Sanırım o biri de Sehun'du.

Hazır olduğumu hissettiğimde gözlerimi açtım. Ertelemenin manası yoktu. Uzun süredir kapalı olan göz kapaklarım parlak güneş ışığında titredi bir süre. Işığın verdiği his yavaşça yok olurken ellimin üstünde hissettiğim ağırlıkla bakışlarımı o tarafa yönlendirdim.

Sehun sol elimi kendi elinin içine almış, yatağımın kenarına çektiği sandalyede iki büklüm bir halde uyuyakalmıştı. Karşımdaki bu manzarayı gözlerim dolu bir şekilde izledim bir süre. Sen kimsin? diye sordum içimden. Kafamda bunun gibi binlerce soru vardı.

Neden hayatıma damdan düşer gibi girdin?

Dün geceki adam neden öyle şeyler söyledi?

Niye elimi tutuyorsun şu an?  

Bunların cevabını duymayı o kadar çok istiyordum ki.O kendiliğinden uyanana kadar umutsuzca ona bakmaya devam ettim. Kafam karışıktı ve itiraf etmem gerekirse biraz korkuyordum.

Sehun'un sabahın bu saatinde beni bulması oldukça garipti çünkü.

Kurtarıldığıma sevinmiştim fakat bu çok şüphe uyandırıcıydı. Otelden çıkarken kimseye haber vermemiştim. Orası ise tesadüfen rastlaşamayacağımız kadar ıssız bir yerdi. Bu durumda geriye tek bir seçenek kalıyordu: Sehun beni takip etmişti. Peki ama neden? Dün gece onu takip ettiğimi mi anlamıştı yoksa? 

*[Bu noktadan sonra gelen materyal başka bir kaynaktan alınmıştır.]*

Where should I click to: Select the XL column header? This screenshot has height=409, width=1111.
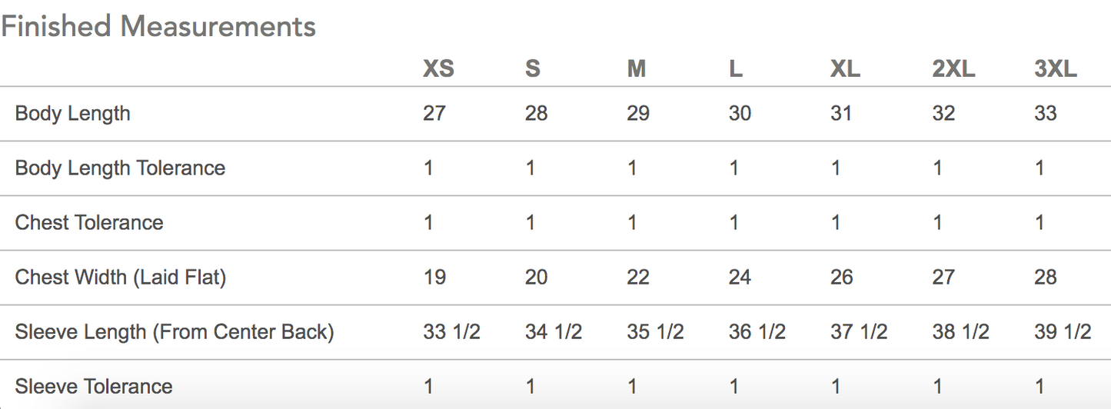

Ben onunla ilgili düşüncelerimde boğulurken Sehun uyanmıştı. Endişeli bir şekilde oturduğu sandalyeden kalkarak yatağın kenarına oturdu. Onun bu hareketi ile bende yatakta doğrularak sırtımı yatak başlığına yasladım.

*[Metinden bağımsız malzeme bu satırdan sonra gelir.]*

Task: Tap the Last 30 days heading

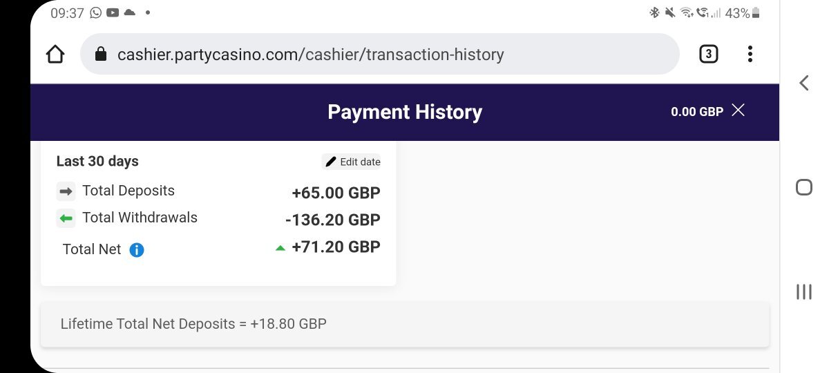Action: 97,162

"İyi misin Hanna?" Sehun elini alnıma koyup ateşimi ölçerken  irkilerek hafifçe geri çekildim.  

"İ-İyiyim." diyerek tedirgin bir şekilde yanıtladım sorusunu.

Bana dokunmasını istemediğim için kollarımı kendi vücuduma doladım. Hareketlerimin tuhaf olduğunu biliyordum fakat dünkü sahne gözlerimin önünden gitmiyordu. O adamın söyledikleri, Sehun'un yumruk atışı...

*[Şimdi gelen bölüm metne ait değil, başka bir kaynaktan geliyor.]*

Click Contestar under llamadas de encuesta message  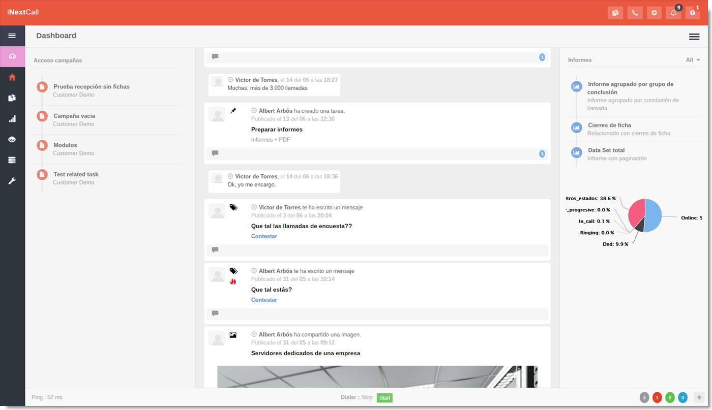264,236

Dün gece gördüğüm rüyadaki Sehun'un sözleri yankılandı beynimin içinde: Bir peri masalında yaşıyorsun prenses ama burası harikalar diyarı değil ve bende prens değilim.

Bakışlarım odanın içinde kaçacak yer ararken kendimi en sonunda yine ona bakarken buldum. O da büyük bir endişeyle bana bakıyordu. Ters giden bir şeyler olduğunu, bende bir tuhaflık olduğunu anlamıştı. İnanılmaz bir telepati yeteneği ile anladığını hissedebiliyordum.

Zaman asılı kalmıştı. Odadaki buzdolabının cızırtısı dışında başka bir ses yoktu. Bakışlarımı kaçırmadım. Gözlerinde bir kaç cevap arıyordum. O da benim gözlerimden neleri bildiğimi anlamaya çalışıyordu sanki. 

Aramızdaki gözle görülmeyen duygusal yoğunluğu bozan ilk ben oldum. "Yüzündeki o ifade ne öyle?" diye sordum beceriksiz bir yapmacıklıkla. "Neredeyse senin karanlık geçmişi olan bir adam olduğunu düşüneceğim." Sesim kendinden emin olmayan insanlara özgü bir şekilde titremiş sonlara doğru da fısıltı halini almıştı.

Sorumun üstüne gözlerinden geçen karaltıyı yakaladığım anda kalbime tarifi imkansız bir his çöktü. Bunu ona yem atmak için öylesine söylemiştim ama doğruydu. Görebiliyordum.

Oturduğu yerde huzursuzca kıpırdandı. Gizlemek istediklerinin gün yüzüne çıkmasını istemezcesine gözlerini kaçırmıştı. "Sırlar." dedi boğuk bir sesle. "İnsanı güvende tutar."

Kalan son umut kırıntım da o an yok oldu. Yalan bile olsa inkar etmesini istediğimi fark ettim. İçinde benim adımın da geçtiği garip konuşmalar olan o karanlık tarafının olmadığını duymak istediğimi. 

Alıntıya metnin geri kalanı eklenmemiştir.